GGI briefs the European Parliament on how to strengthen democracy through parliamentary capacity-building

Democracy and Human Rights
Brussels -
30
October 2024

On 24 October 2024, GGI was invited by the Co-Chairs of the Democracy Support and Election Coordination Group (DEG) of the European Parliament to present the interim findings of the policy advice project on ‘Parliaments in the EU Enlargement Process: Strengthening Capacities of Accession Country Parliaments under the evolving Enlargement Methodology’.

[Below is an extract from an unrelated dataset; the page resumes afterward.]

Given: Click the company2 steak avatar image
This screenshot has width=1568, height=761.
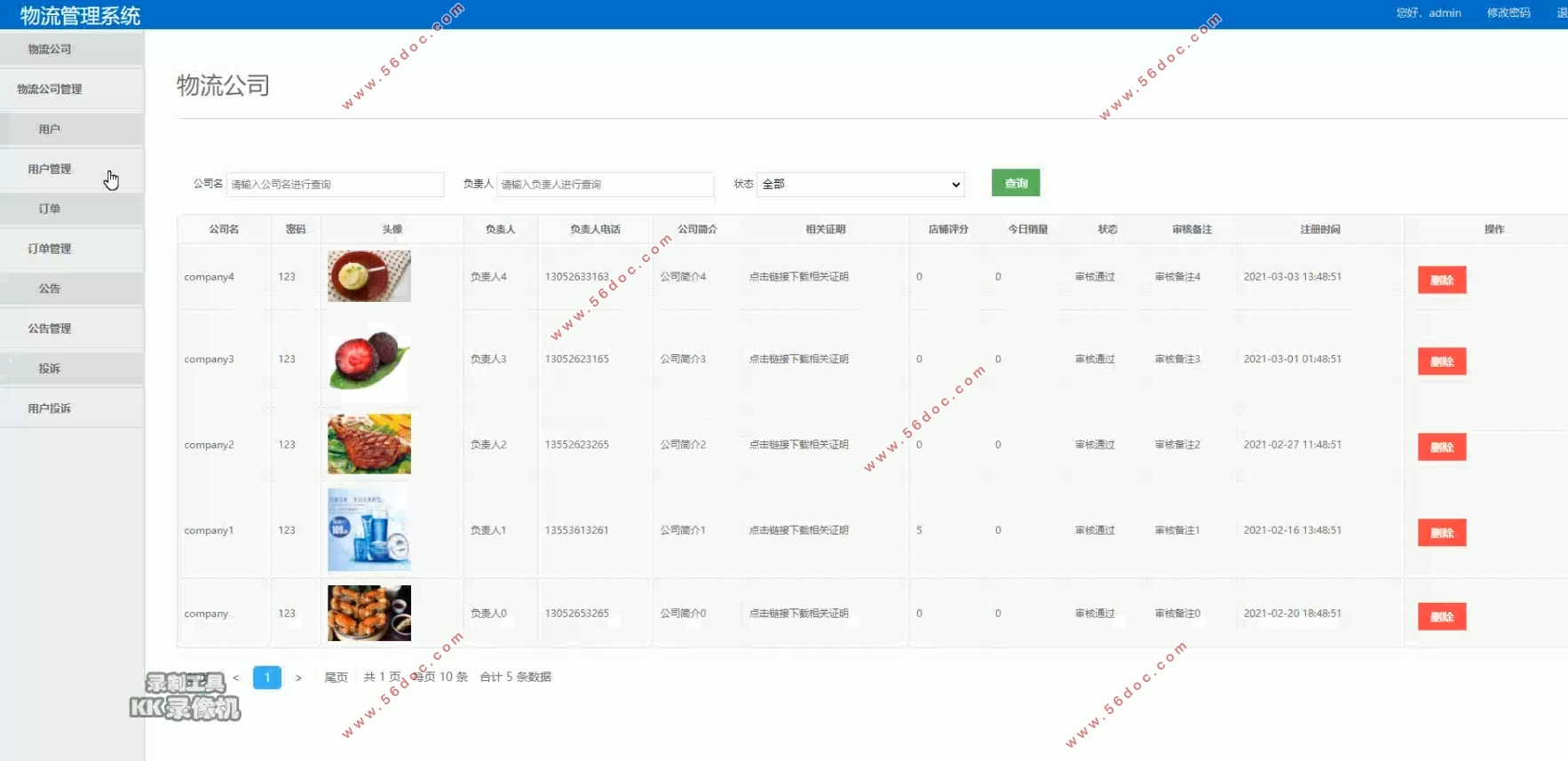Looking at the screenshot, I should (x=368, y=444).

The project, led by the Global Governance Institute’s Democracy and Human Rights Unit in cooperation with Ecorys Poland focuses on how national parliaments in European Union accession countries can be strengthened to reinforce democracy across the nine countries hoping to join the EU in the future. The project examines and assesses various tools and past efforts of EU member states, international organisations and NGOs in strengthening the administrative, procedural and political capacities of the national parliaments of Albania, Bosnia and Herzegovina, Georgia, Moldova, Montenegro, North Macedonia, Serbia, Türkiye and Ukraine. The main aim of the project is to advise the European Parliament’s Democracy Support and Election Coordination Group (DEG) as well as the Committee on Foreign Affairs (AFET) on how to reinforce the European Parliament’s parliamentary capacity-building policies and approaches in the context of EU Enlargement.

Joachim Koops, Chair of GGI’s Board of Directors, presented the initial results and best practices from an extensive comparative analysis of past and current parliamentary support programmes by EU member states’ parliaments, the Council of Europe, the Organisation for Security and Cooperation in Europe (OSCE), the UN Development Programme (UNDP), the Inter-parliamentary Union (IPU), NATO’s Parliamentary Assembly as well as a wide range of international and local NGOs. The study is based on more than 80 interviews with national and international experts and an extensive mapping exercise of more than 90 past and present capacity-building initiatives.  In his presentation, he also identified some crucial lessons for the European Parliament and how EU parliamentarians and the European Parliament’s Directorate for Democracy Support can advance their own capacity-building initiatives with the EU accession countries in the context of EU enlargement.

The presentation was followed by a frank and honest exchange with members of the Democracy Support and Election Coordination Group on some of the main challenges of democratic support measures and on how to reinforce democratic resilience across the region.

The final report of the project will be presented to the European Parliament’s AFET Committee  in January 2025 and will also serve as a basis for GGI’s future work on parliamentary support and capacity-building for democratic resilience.